There's an old joke about Deadheads that if anyone ever took their pot away, they'd wonder why the music was so crappy. The same could be said of Parrotheads, only with alcohol instead of weed. (Well, maybe just a little weed.) Both concert events have a "scene" -- the parking lot is often half the show. But where Grateful Dead shows were a staggering bazaar of drug sales, Jimmy Buffett shows are more like a strange cross between Mardi Gras and an impressive tailgate party. A few wild costumes, lots of loud clothes, some good grilling, and a wide variety of "boat drinks," as Buffett fans affectionately dub the potent cocktails that are often passed around. Everyone has his own recipe, but concoctions tend to be rum-filled and red.
And while Deadheads packed up the VW van and drove all over to catch Jerry and the boys, Parrotheads need only move to South Florida, where Buffett is good for about a show a year, as long as it doesn't take him far from home. And then there's the added advantage of being able to live the life featured in Buffett's songs -- beaches, palm trees, margaritas, and so on.

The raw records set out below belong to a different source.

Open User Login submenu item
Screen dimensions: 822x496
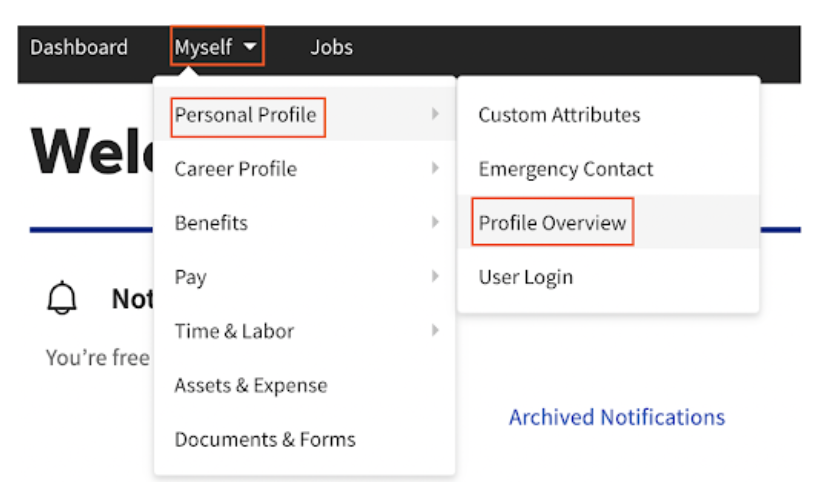pos(526,277)
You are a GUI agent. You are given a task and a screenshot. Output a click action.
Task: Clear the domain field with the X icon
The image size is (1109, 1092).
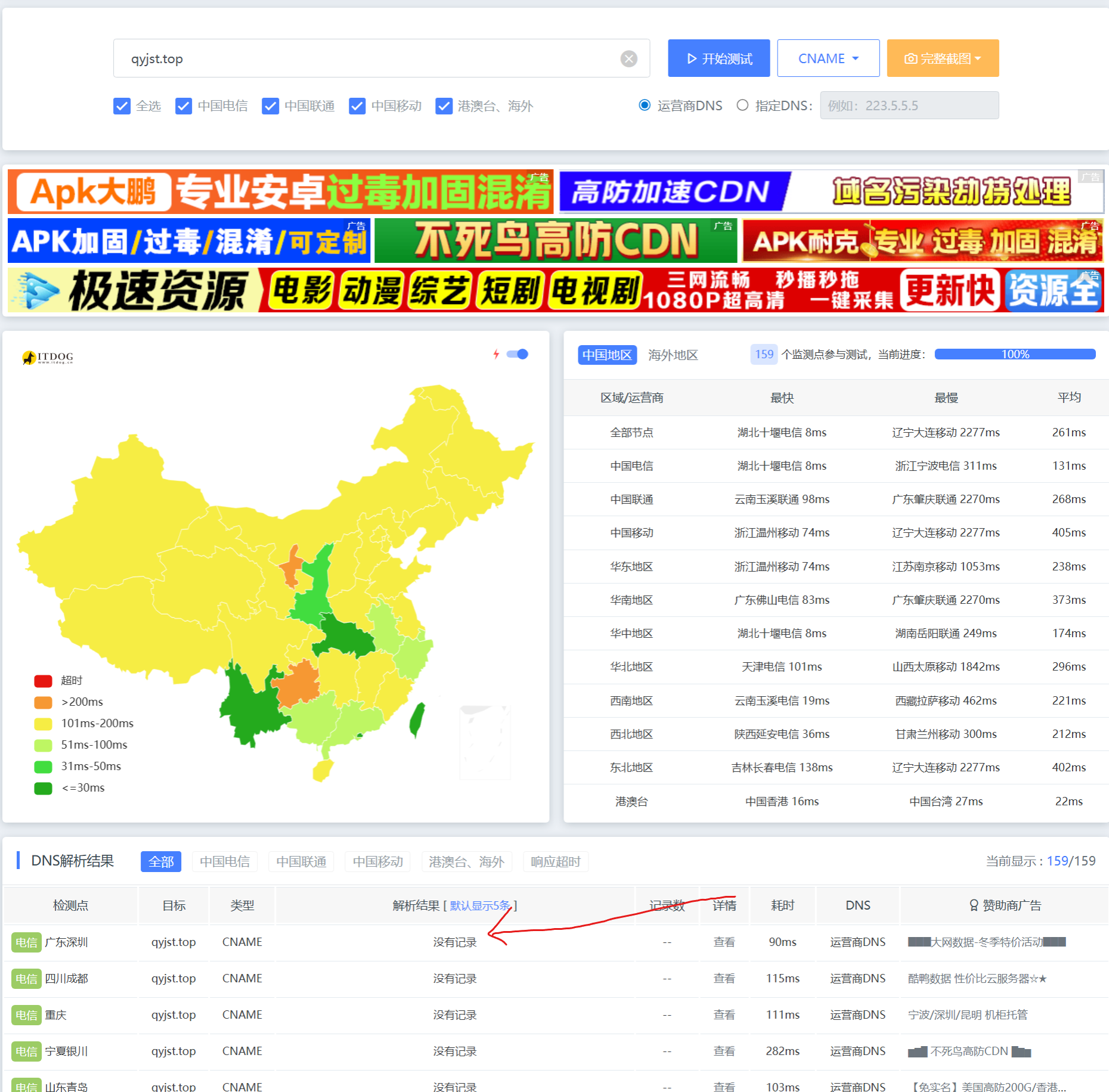(628, 59)
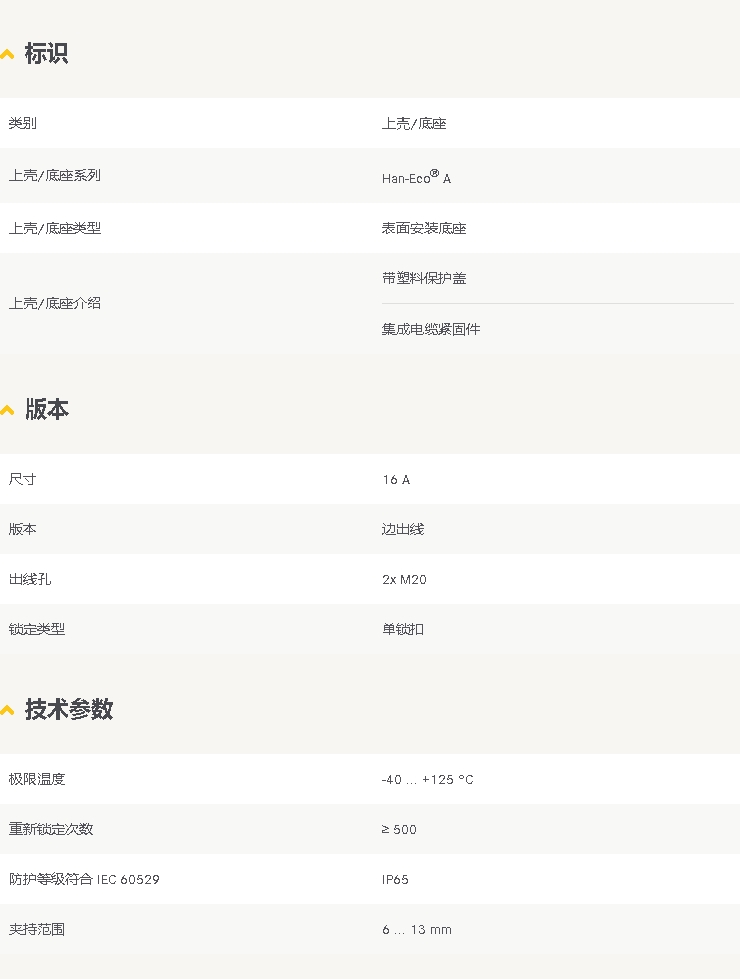This screenshot has width=740, height=979.
Task: Collapse the 技术参数 section using its yellow chevron
Action: click(7, 710)
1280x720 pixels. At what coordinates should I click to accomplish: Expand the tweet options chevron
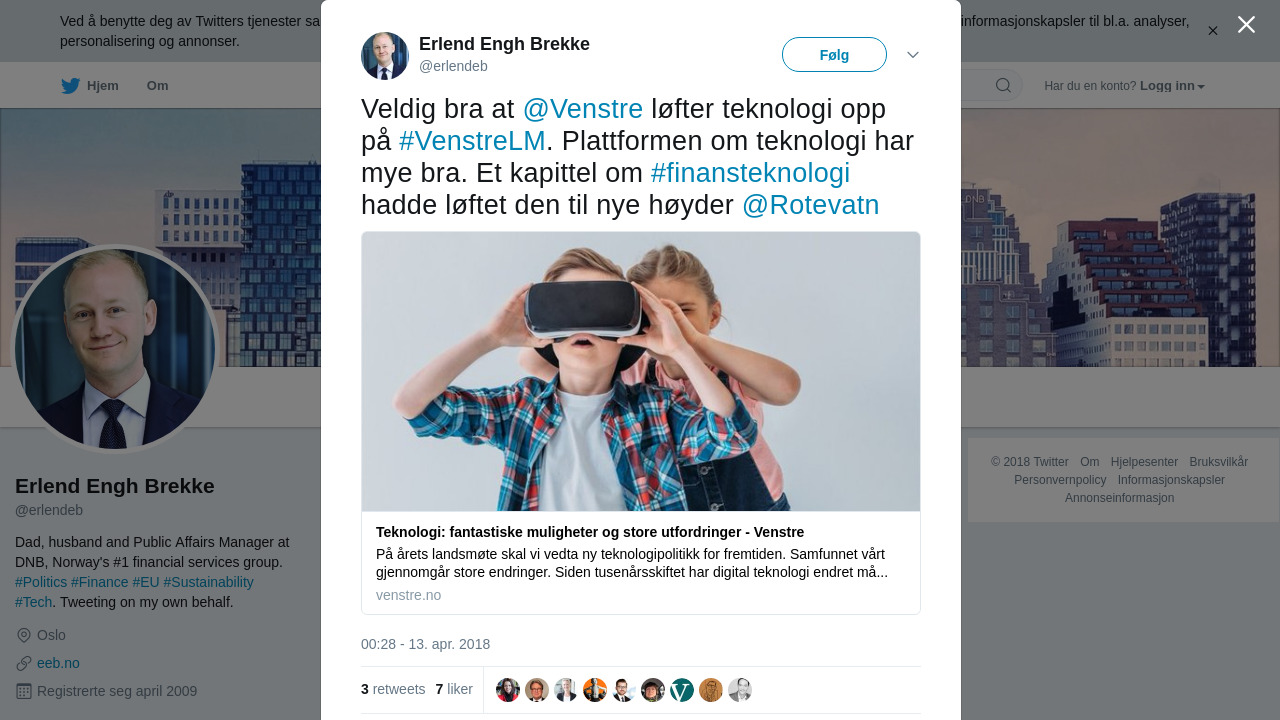913,55
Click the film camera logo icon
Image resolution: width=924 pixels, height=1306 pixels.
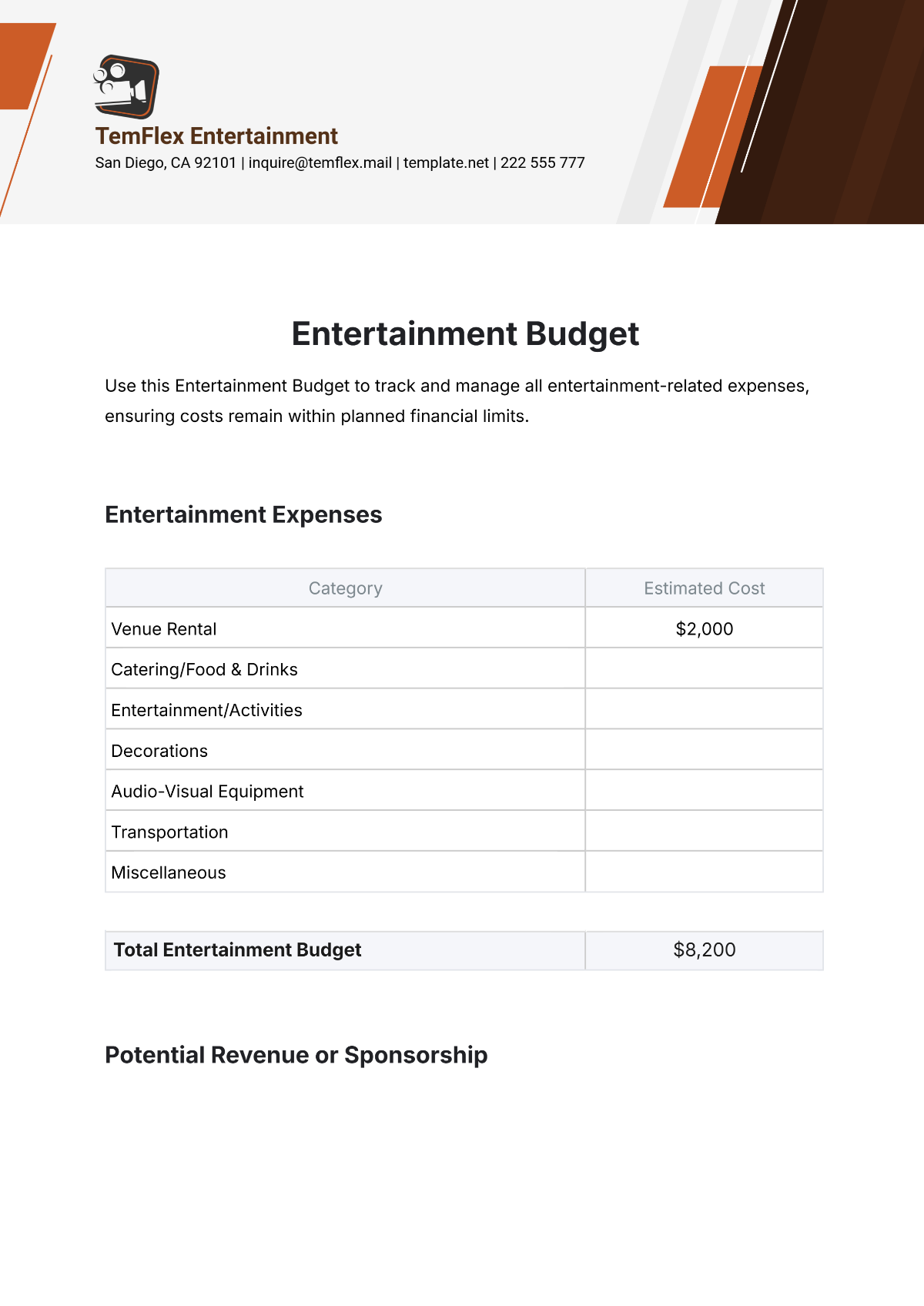[x=126, y=86]
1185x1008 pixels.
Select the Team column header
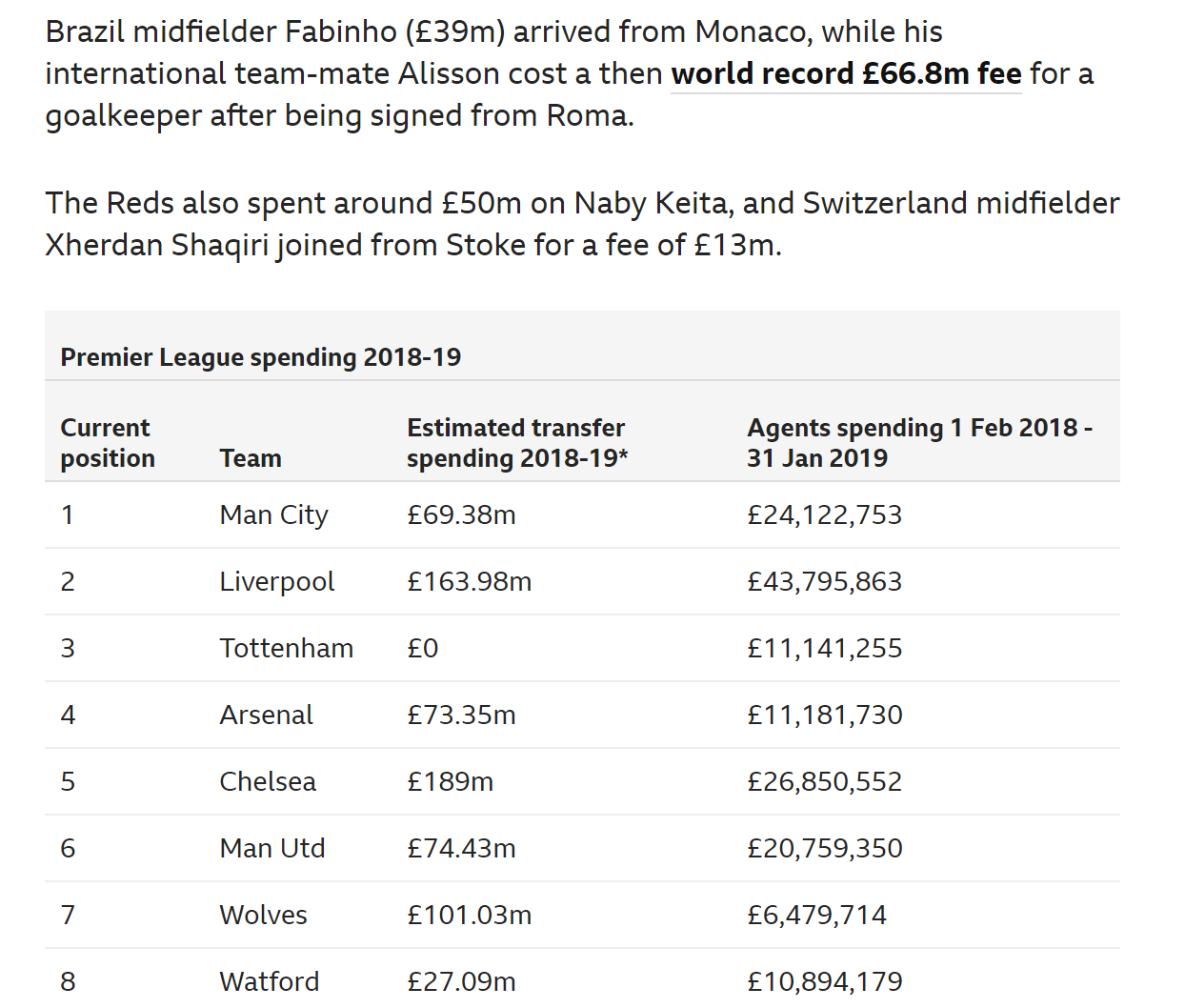[251, 458]
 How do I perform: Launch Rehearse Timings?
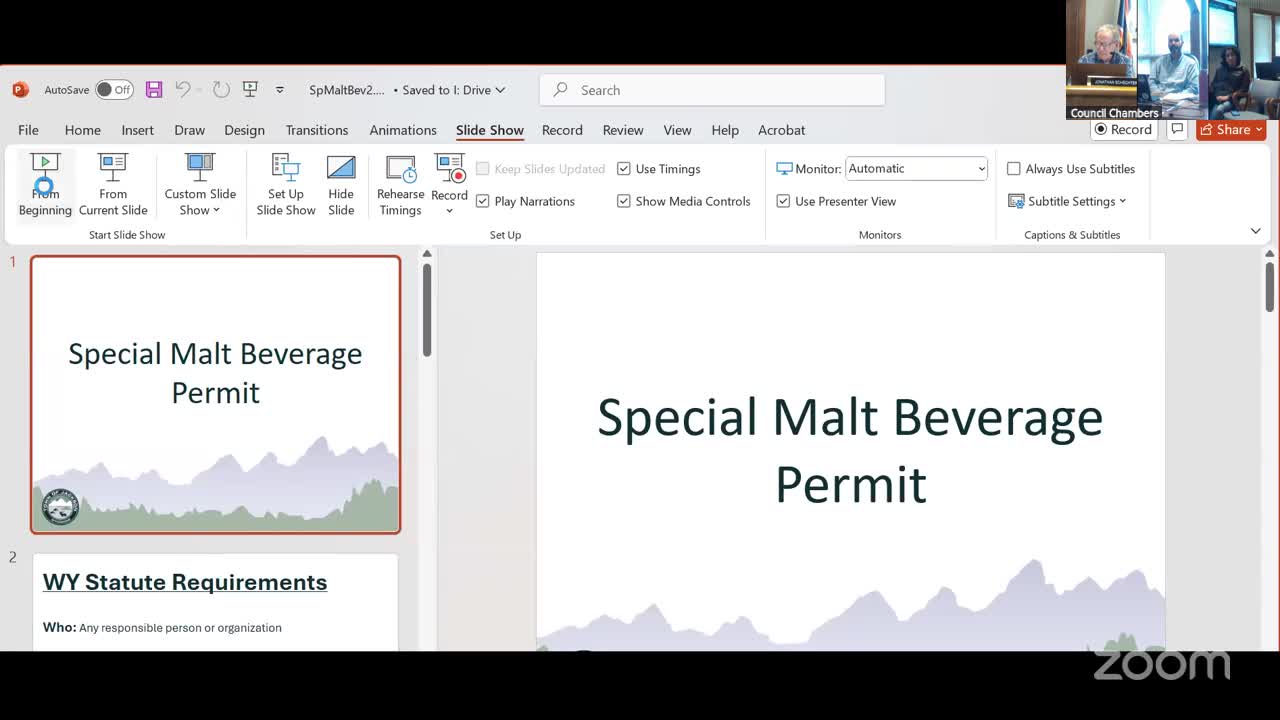click(400, 184)
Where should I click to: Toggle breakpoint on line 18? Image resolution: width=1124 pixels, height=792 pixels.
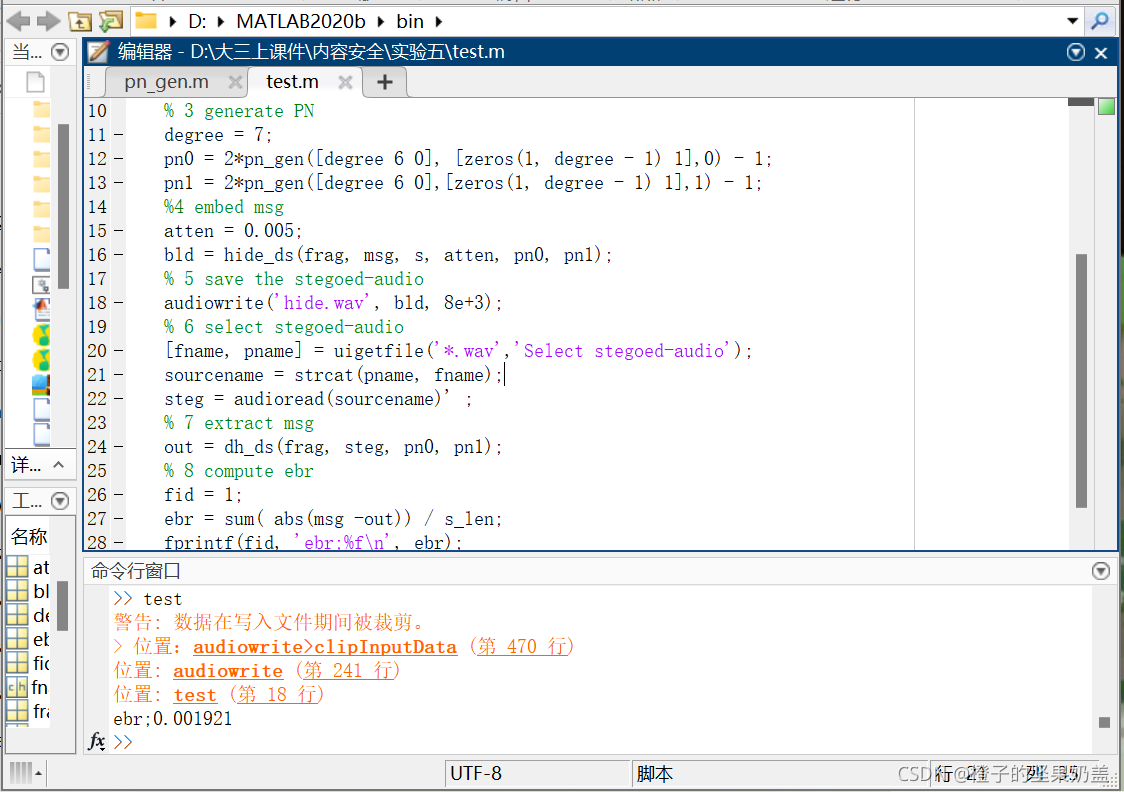coord(119,303)
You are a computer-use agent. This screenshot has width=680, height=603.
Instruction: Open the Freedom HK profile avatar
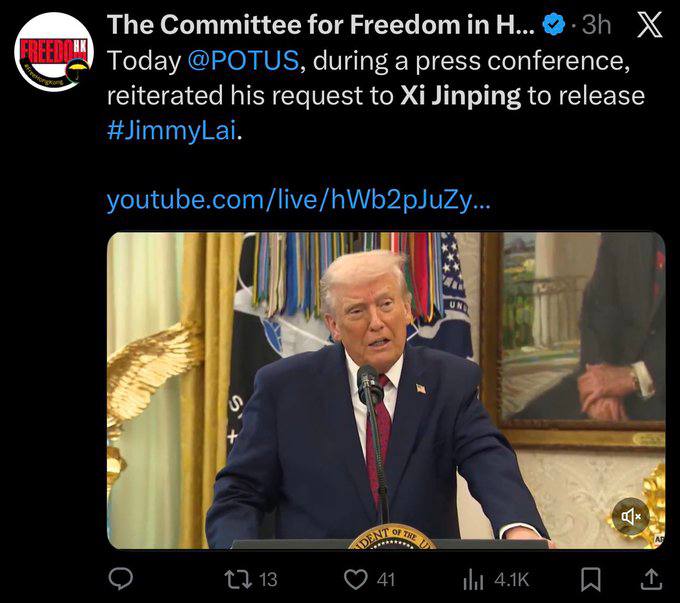tap(54, 51)
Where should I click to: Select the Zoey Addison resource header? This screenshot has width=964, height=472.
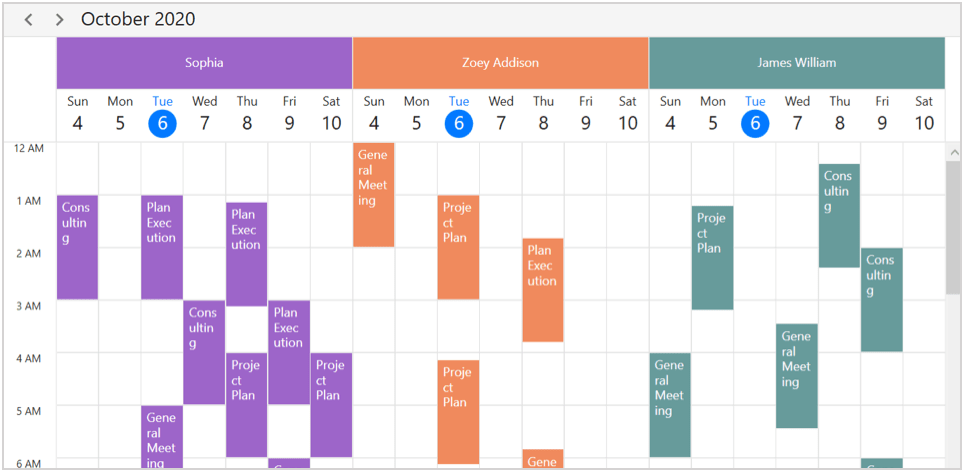coord(500,63)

This must all come as quite a shock to Buffett himself, even 30 years after the whole beachcombing-poet image got its start. The Mississippi native originally plotted a career in country, traveling to Nashville and putting out one sad album, Down to Earth, before going through a divorce and fleeing to the sun of South Florida. When A White Sport Coat and a Pink Crustaceanappeared in 1973, he gained a bit of fame for the song "Why Don't We Get Drunk?" which any Parrothead will tell you is among the finest odes to drunken sex the world has seen. And finally, Buffett became a beach-bum demigod in 1977, when Changes in Latitudes, Changes in Attitudesand "Margaritaville" came to the national spotlight. Another 30 albums, several books, and a chain of clothes and nightclubs followed, along with fans who buy it all, like marlin aiming for Jimmy's well-baited hook as he fishes from a beat-up pier on some nameless island.